INSTRUCTIONS FOR THE TASK:
Answer these questions from the superannuation bill text:
1. Which definition does the Government propose to revise in the various schemes?
2. Members who withdraw from the State Superannuation Fund system within how many years are to be paid interest on reserve unit accounts?
3. What is the Opposition's position on the bill?

PAGE EXCERPT:
+---+

The transfer of a surplus might appear simple where a public sector organisation is wholly privatised, but the situation is more complex where only part of an organisation is privatised. The Government's proposal to revise the definition of salary in the various schemes is commendable, as it is to be expected that there will be a development of non-money packages within the public sector. There should be no rorting of the system through the flexibility which this method of payment can produce. The remaining amendments are mostly of a machinery nature, but it is worth noting that the Government has recognised the need to pay interest on reserve unit accounts in the State Superannuation Fund to members who withdraw from that system within 10 years. A number of representations have been received from fund members on this issue and the Government is commended for correcting the problem. The Opposition supports the bill.

+---+

SUPPLIED DATA:
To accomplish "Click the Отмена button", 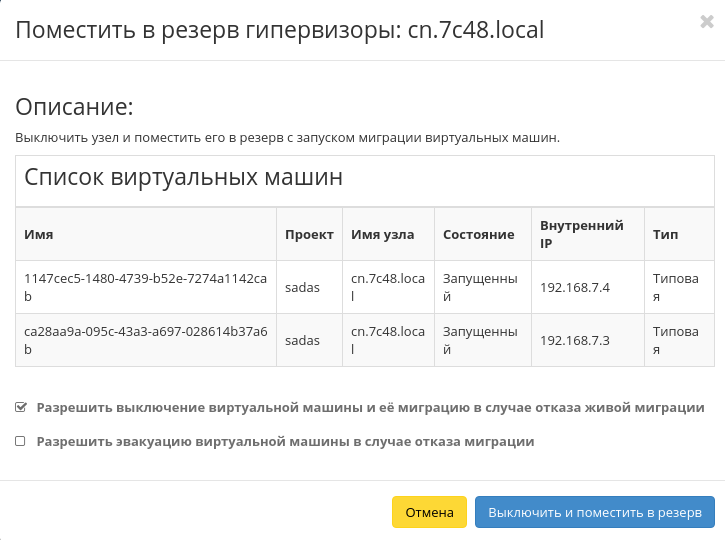I will (429, 512).
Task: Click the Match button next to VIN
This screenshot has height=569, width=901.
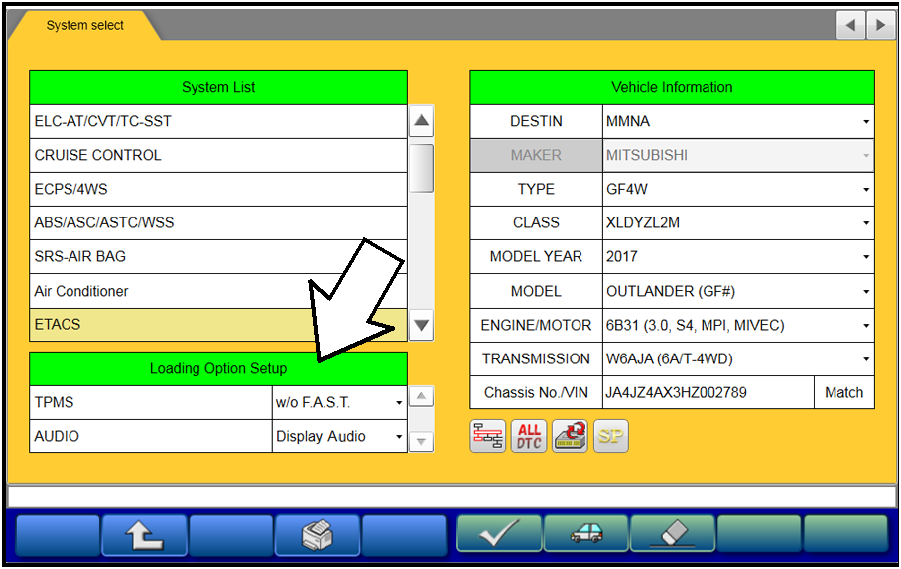Action: tap(843, 393)
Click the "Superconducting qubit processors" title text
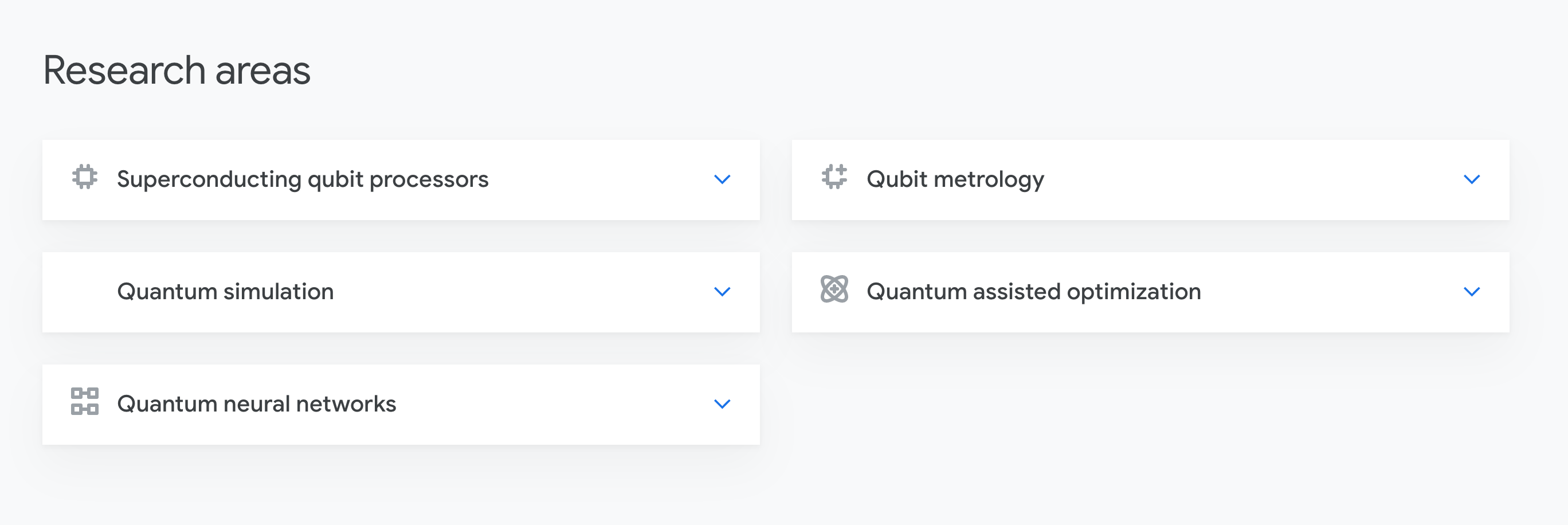1568x525 pixels. [x=303, y=179]
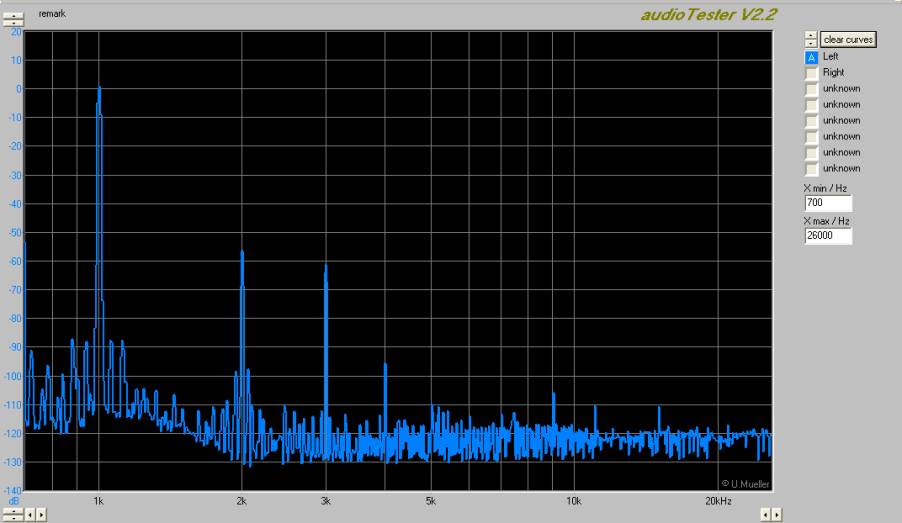This screenshot has height=523, width=902.
Task: Click the up arrow above the Y-axis top
Action: tap(12, 13)
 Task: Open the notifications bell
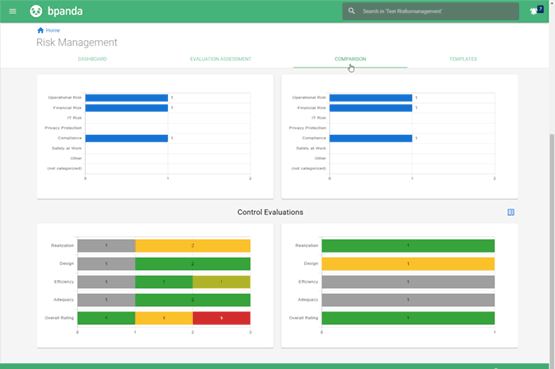coord(533,11)
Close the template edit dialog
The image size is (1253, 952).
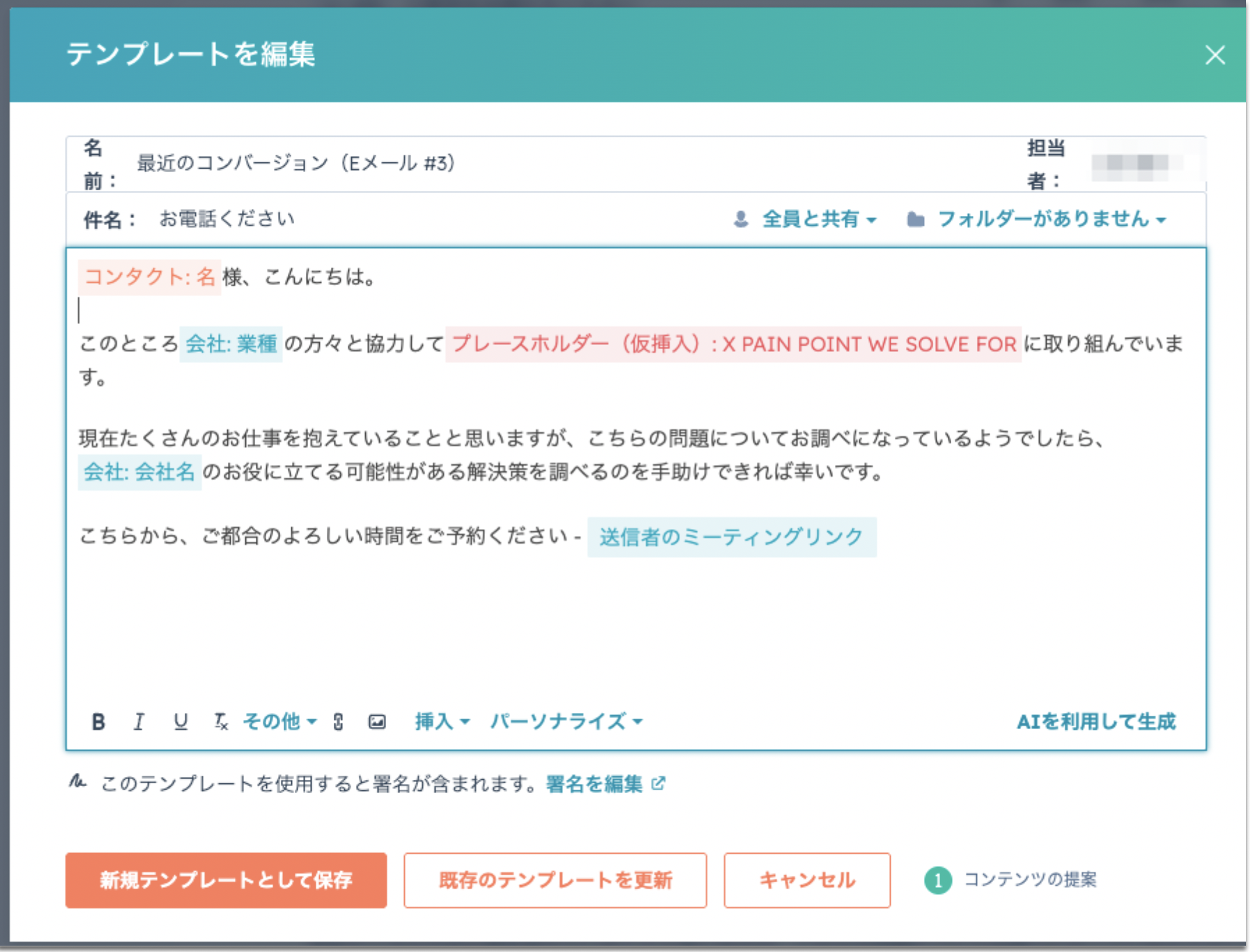point(1215,55)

+---+

OUTPUT BELOW:
1. The definition of salary.
2. Within 10 years.
3. The Opposition supports the bill.